• Prompt:
Using the line with "Where should I click to: Expand" as your starting point, transcribe it and each line beneath it word for word until the records run out, without pictures.

• Records provided:

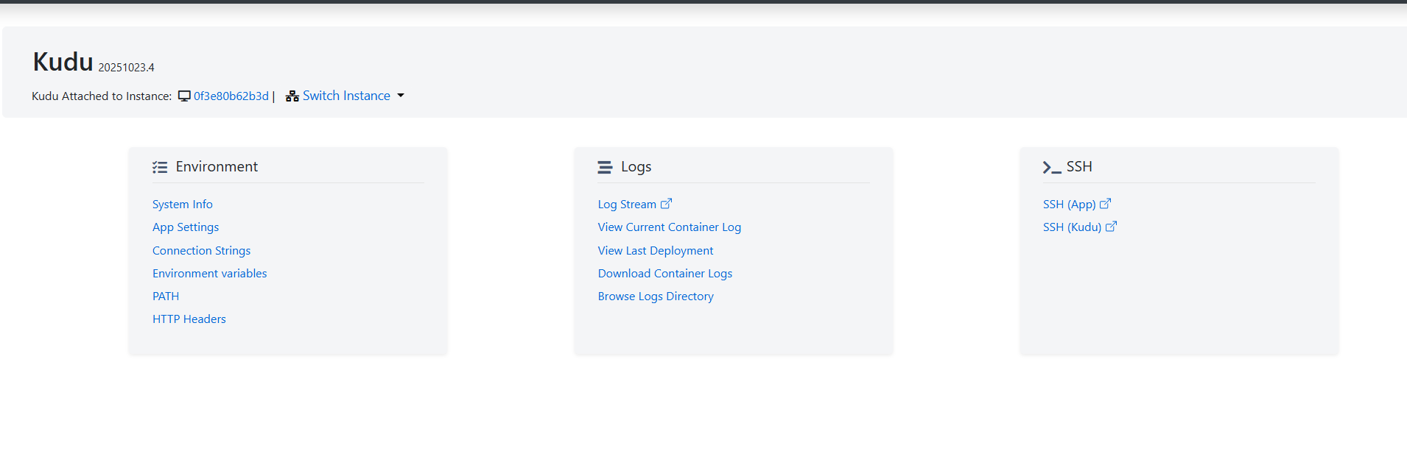Open instance 0f3e80b62b3d link
The image size is (1407, 451).
(231, 96)
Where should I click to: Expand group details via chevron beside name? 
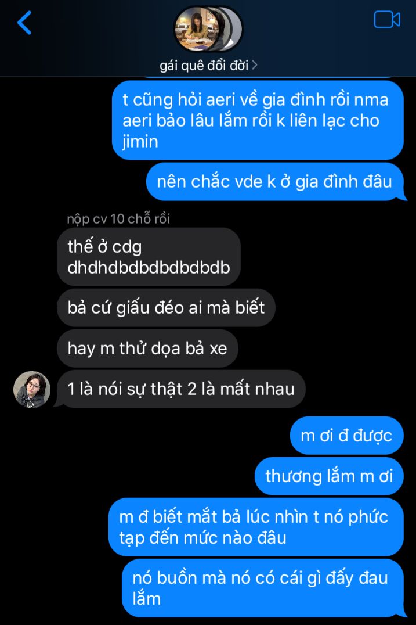pyautogui.click(x=255, y=65)
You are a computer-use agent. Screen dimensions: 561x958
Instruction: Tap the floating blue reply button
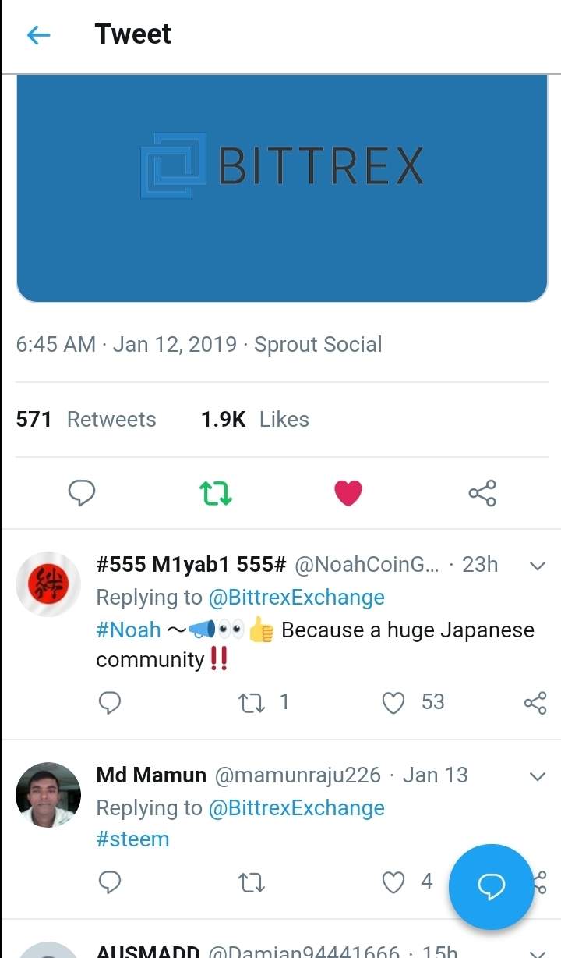(491, 886)
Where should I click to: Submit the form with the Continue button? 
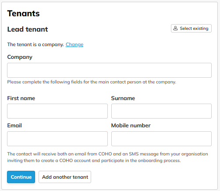pyautogui.click(x=21, y=177)
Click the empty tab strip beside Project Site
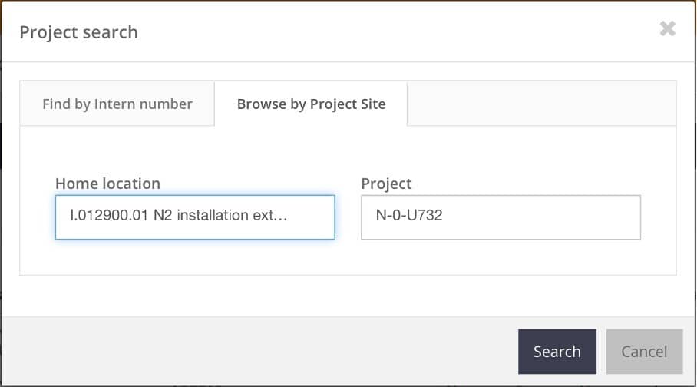Image resolution: width=697 pixels, height=387 pixels. coord(541,103)
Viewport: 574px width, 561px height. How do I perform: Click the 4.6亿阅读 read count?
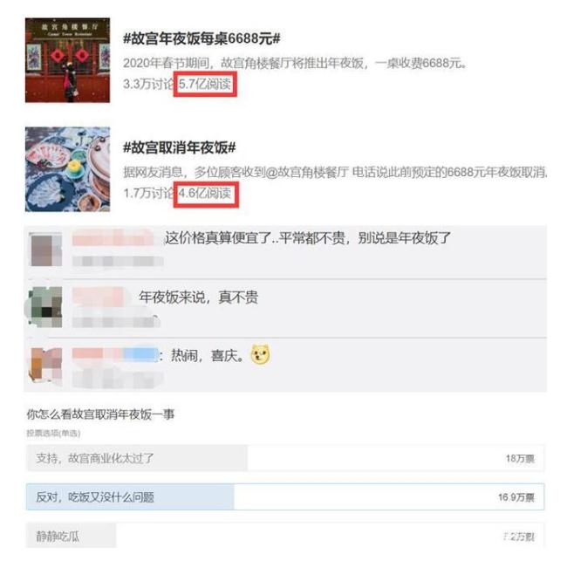[x=205, y=193]
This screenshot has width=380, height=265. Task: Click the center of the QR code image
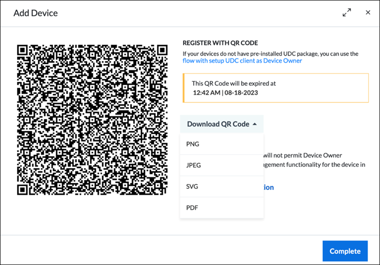[92, 120]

• Exercise result:
Where should I click to: Expand group details via chevron beside name? 
pyautogui.click(x=255, y=65)
You are a computer-use agent. Screen dimensions: 561x958
Instruction: Tap the floating blue reply button
(491, 886)
Where should I click to: Submit the form with the Continue button? 
pyautogui.click(x=21, y=177)
Click the empty tab strip beside Project Site
Image resolution: width=697 pixels, height=387 pixels. coord(541,103)
Viewport: 574px width, 561px height. How do I perform: Click the 4.6亿阅读 read count?
[x=205, y=193]
This screenshot has width=380, height=265. Task: Click the center of the QR code image
[92, 120]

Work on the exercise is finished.